STATED PROBLEM: Edit the rows starting with the line containing "Click the CAPA logo word" and going on through the line containing "Viewport: 436px width, 616px height. [x=25, y=369]", replacing "shield" with "sign" and leaving everything else unchanged. Give back only those lines, without the pictures.

Some rows

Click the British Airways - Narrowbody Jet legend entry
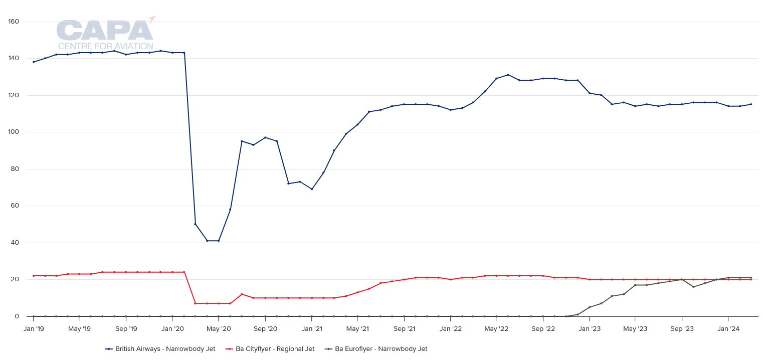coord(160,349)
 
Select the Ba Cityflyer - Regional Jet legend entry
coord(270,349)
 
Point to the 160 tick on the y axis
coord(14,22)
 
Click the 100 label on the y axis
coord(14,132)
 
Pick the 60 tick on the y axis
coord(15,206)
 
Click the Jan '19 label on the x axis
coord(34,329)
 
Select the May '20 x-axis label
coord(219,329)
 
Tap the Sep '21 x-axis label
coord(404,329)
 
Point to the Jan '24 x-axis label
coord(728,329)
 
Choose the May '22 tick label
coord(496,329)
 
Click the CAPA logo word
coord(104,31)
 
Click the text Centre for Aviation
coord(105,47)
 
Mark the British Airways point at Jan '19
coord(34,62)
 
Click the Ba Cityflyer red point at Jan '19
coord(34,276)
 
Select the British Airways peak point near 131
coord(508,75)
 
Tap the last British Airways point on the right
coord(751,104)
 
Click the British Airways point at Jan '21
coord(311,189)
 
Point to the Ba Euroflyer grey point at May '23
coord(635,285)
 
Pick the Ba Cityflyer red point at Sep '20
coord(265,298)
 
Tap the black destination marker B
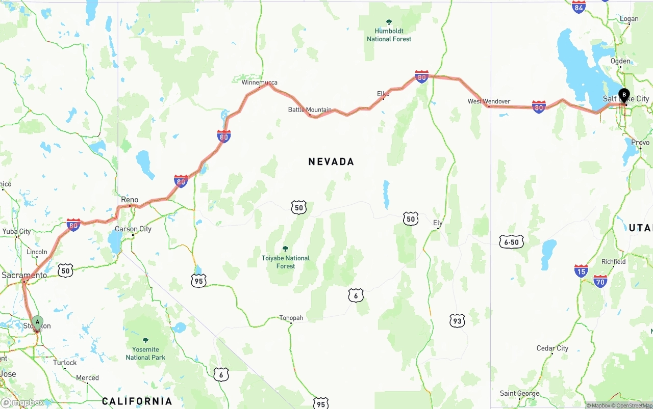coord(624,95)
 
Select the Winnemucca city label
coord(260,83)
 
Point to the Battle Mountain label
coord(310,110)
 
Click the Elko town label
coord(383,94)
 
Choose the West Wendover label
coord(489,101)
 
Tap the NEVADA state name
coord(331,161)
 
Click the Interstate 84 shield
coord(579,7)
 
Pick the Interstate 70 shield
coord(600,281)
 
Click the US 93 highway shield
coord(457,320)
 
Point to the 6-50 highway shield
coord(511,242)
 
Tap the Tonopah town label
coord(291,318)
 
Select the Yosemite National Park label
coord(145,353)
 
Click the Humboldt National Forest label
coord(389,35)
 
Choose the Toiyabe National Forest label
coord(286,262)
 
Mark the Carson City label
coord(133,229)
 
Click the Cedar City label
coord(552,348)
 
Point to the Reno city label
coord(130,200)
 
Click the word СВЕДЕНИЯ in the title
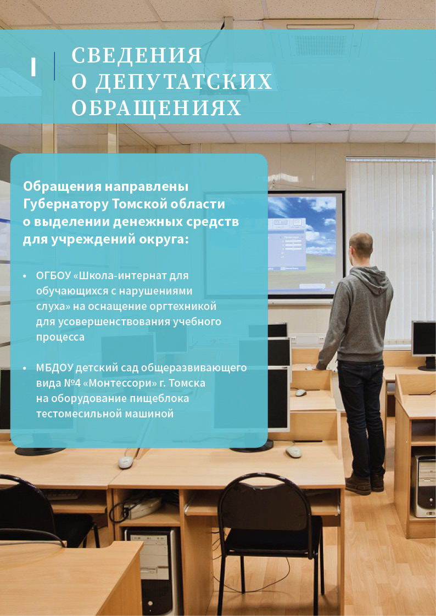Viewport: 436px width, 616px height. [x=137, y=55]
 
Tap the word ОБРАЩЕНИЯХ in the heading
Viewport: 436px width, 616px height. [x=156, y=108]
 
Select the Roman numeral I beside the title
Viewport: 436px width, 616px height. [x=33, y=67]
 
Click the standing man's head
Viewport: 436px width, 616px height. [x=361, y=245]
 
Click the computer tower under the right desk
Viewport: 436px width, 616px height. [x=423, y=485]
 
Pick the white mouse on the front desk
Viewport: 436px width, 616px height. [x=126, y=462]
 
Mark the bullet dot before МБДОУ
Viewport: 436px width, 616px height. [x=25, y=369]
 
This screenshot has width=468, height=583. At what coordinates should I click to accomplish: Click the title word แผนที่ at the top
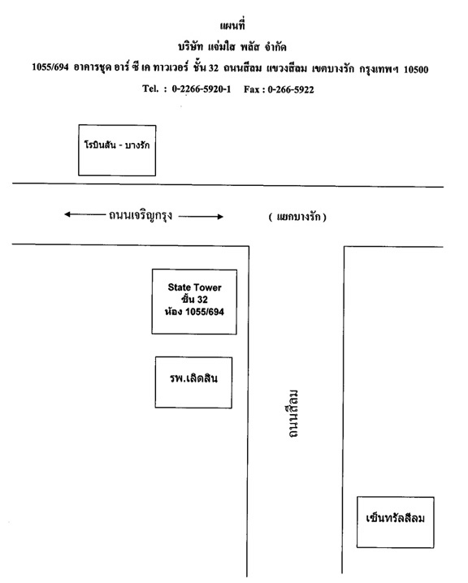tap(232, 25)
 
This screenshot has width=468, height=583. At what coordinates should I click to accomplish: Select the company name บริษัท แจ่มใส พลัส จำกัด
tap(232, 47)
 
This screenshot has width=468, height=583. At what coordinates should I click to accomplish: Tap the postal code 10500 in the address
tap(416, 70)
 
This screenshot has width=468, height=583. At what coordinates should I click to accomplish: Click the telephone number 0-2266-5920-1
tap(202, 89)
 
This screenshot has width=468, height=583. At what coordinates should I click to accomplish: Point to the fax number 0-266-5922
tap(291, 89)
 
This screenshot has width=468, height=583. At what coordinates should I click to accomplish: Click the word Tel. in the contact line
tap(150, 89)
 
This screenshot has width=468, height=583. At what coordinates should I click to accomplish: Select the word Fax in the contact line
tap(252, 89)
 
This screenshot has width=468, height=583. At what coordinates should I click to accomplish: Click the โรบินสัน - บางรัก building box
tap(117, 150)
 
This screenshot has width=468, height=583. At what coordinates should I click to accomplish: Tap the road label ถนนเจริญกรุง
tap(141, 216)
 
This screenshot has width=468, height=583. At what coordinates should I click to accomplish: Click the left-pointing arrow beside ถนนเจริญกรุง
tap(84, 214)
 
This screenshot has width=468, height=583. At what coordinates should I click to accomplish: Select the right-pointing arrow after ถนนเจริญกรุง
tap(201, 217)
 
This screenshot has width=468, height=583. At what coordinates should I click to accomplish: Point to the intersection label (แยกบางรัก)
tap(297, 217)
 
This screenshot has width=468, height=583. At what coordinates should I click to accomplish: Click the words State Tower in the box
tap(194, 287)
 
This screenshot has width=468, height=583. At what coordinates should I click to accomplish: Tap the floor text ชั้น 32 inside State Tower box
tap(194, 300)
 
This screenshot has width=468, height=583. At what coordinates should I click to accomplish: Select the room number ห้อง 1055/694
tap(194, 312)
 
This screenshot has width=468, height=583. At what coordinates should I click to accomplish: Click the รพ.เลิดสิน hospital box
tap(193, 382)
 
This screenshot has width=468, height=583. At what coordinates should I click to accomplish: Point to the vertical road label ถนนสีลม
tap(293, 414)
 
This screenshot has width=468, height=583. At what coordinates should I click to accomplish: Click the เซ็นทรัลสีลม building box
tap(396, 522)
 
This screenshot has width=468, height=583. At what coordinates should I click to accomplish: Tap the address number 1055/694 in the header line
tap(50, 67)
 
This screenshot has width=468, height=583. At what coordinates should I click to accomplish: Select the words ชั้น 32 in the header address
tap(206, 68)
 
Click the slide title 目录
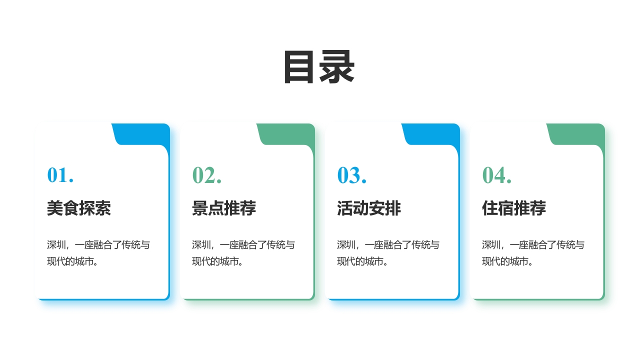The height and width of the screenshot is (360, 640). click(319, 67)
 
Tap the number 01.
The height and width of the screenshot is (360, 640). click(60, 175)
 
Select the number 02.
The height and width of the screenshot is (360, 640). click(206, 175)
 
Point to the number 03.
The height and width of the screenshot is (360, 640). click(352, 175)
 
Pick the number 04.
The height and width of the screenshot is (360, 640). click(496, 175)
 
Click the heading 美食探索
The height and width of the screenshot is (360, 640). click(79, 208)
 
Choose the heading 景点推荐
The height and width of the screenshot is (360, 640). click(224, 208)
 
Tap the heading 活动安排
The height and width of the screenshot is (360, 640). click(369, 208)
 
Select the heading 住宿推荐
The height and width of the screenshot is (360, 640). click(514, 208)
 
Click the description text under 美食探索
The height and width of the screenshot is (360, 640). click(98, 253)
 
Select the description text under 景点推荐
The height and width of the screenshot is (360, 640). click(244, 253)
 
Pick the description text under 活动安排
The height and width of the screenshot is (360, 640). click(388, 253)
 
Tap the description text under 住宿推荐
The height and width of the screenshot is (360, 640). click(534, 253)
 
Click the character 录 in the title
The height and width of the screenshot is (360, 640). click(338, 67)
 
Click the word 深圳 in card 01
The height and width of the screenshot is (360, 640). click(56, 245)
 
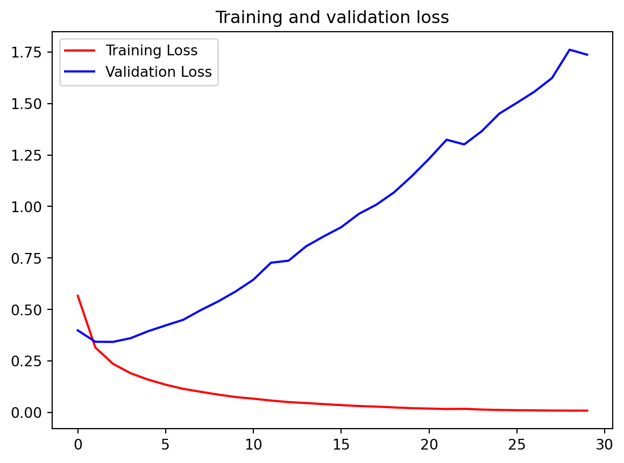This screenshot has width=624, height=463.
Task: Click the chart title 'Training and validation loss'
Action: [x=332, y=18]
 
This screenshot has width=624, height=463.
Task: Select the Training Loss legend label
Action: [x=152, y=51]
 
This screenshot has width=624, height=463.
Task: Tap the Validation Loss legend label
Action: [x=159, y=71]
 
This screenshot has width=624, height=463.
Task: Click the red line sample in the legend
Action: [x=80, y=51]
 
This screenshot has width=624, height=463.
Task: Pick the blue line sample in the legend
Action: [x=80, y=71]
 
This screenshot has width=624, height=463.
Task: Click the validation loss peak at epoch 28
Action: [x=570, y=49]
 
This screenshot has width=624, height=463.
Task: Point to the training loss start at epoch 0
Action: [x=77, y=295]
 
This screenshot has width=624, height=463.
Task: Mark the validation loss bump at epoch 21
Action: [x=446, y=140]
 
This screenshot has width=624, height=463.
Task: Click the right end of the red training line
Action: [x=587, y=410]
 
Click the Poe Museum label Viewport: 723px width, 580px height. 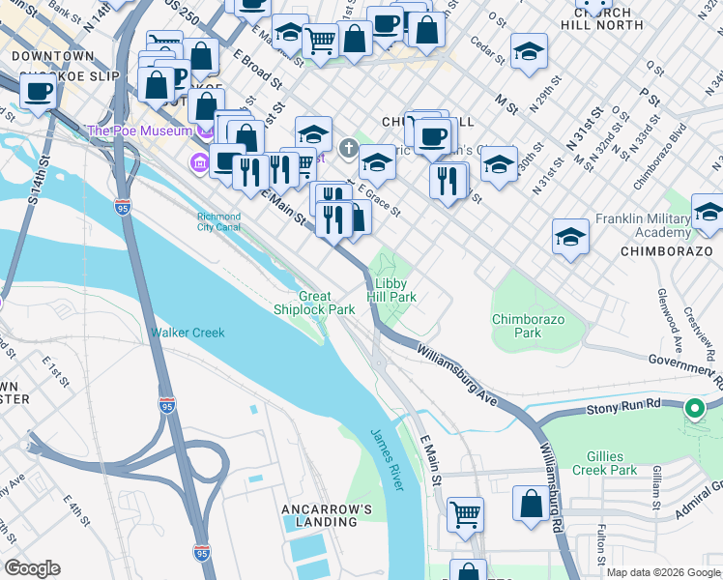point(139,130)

EXERCISE ANSWER:
Click the CAPA logo word
coord(104,31)
 
Click the text Centre for Aviation
coord(105,47)
 
Mark the British Airways point at Jan '19
coord(34,62)
 
Click the Ba Cityflyer red point at Jan '19
coord(34,276)
 
Select the British Airways peak point near 131
coord(508,75)
 
Tap the last British Airways point on the right
coord(751,104)
 
Click the British Airways point at Jan '21
coord(311,189)
 
Point to the Ba Euroflyer grey point at May '23
coord(635,285)
 
Pick the Ba Cityflyer red point at Sep '20
coord(265,298)
 
Tap the black destination marker B
coord(624,95)
 
Select the Winnemucca city label
coord(260,83)
 
Point to the Battle Mountain label
coord(310,110)
 
Click the Elko town label
coord(383,94)
 
Choose the West Wendover label
coord(489,101)
 
Tap the NEVADA state name
coord(331,161)
 
Click the Interstate 84 sign
coord(579,7)
 
Pick the Interstate 70 sign
coord(600,281)
 
Click the US 93 highway sign
coord(457,320)
 
Point to the 6-50 highway sign
coord(511,242)
 
Tap the Tonopah town label
coord(291,318)
 
Select the Yosemite National Park label
coord(145,353)
 
Click the Humboldt National Forest label
coord(389,35)
 
Choose the Toiyabe National Forest label
coord(286,262)
 
Mark the Carson City label
coord(133,229)
 
Click the Cedar City label
coord(552,348)
 
Point to the Reno city label
coord(130,200)
 
Click the word СВЕДЕНИЯ in the title
Viewport: 436px width, 616px height. [x=137, y=55]
 
Tap the word ОБРАЩЕНИЯХ in the heading
Viewport: 436px width, 616px height. [x=156, y=108]
 
Select the Roman numeral I beside the title
Viewport: 436px width, 616px height. [x=33, y=67]
 
Click the standing man's head
Viewport: 436px width, 616px height. [x=361, y=245]
 
Click the computer tower under the right desk
Viewport: 436px width, 616px height. [x=423, y=485]
 
Pick the white mouse on the front desk
Viewport: 436px width, 616px height. [x=126, y=462]
 
Mark the bullet dot before МБДОУ
Viewport: 436px width, 616px height. [x=25, y=369]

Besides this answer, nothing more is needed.